--- BEGIN PROVIDED TEXT ---

BRIEF DESCRIPTION OF THE DRAWINGS
[0024] The above and other aspects, features, and advantages of
certain embodiments of the present invention will be more apparent
from the following description taken in conjunction with the
accompanying drawings, in which:
[0025] FIG. 1 is a diagram illustrating a conventional digital
video managing apparatus;
[0026] FIG. 2 is a diagram illustrating a conventional digital
video managing apparatus;
[0027] FIG. 3 is a block diagram illustrating an apparatus for
managing multipurpose video streaming according to an exemplary
embodiment of the invention;
[0028] FIG. 4 is a block diagram illustrating an encoder according
to an exemplary embodiment of the invention.
[0029] FIG. 5 is a block diagram illustrating an encoder according
to another exemplary embodiment of the invention;
[0030] FIG. 6 is a diagram illustrating divided video data
according to an exemplary embodiment of the invention;
[0031] FIG. 7 is a diagram illustrating a path determining unit
according to an exemplary embodiment of the invention; and
[0032] FIG. 8 is a flowchart illustrating a process for managing
multipurpose video streaming according to an exemplary embodiment
of the invention.
[0033] Throughout the drawings, the same drawing reference numerals
will be understood to refer to the same elements, features, and
structures.
DETAILED DESCRIPTION OF EXEMPLARY EMBODIMENTS
[0034] The matters defined in the description such as a detailed
construction and elements are provided to assist in a comprehensive
understanding of the embodiments of the invention and are merely
exemplary. Accordingly, those of ordinary skill in the art will
recognize that various changes and modifications of the embodiments
described herein can be made without departing from the scope and
spirit of the invention. Also, descriptions of well-known functions
and constructions are omitted for clarity and conciseness.

--- END PROVIDED TEXT ---

TASK REQUIREMENTS: Please revise the patent excerpt from "[0033] Throughout the" up to and including "clarity and conciseness.", swapping "conciseness" for "brevity". Use only the patent excerpt above.

--- BEGIN RECORDED DATA ---

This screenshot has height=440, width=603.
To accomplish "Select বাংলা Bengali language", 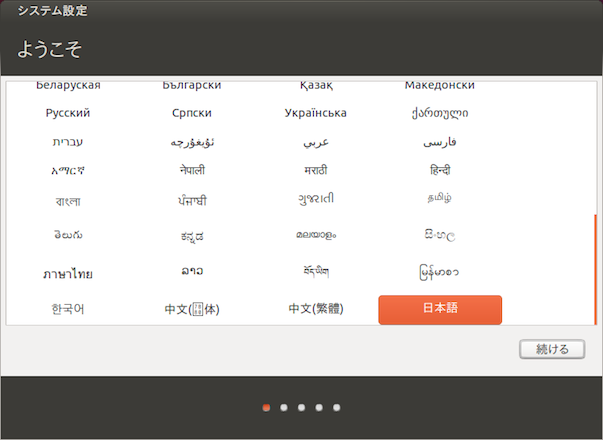I will pos(68,201).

--- END RECORDED DATA ---

WRITTEN ANSWER:
[0033] Throughout the drawings, the same drawing reference numerals
will be understood to refer to the same elements, features, and
structures.
DETAILED DESCRIPTION OF EXEMPLARY EMBODIMENTS
[0034] The matters defined in the description such as a detailed
construction and elements are provided to assist in a comprehensive
understanding of the embodiments of the invention and are merely
exemplary. Accordingly, those of ordinary skill in the art will
recognize that various changes and modifications of the embodiments
described herein can be made without departing from the scope and
spirit of the invention. Also, descriptions of well-known functions
and constructions are omitted for clarity and brevity.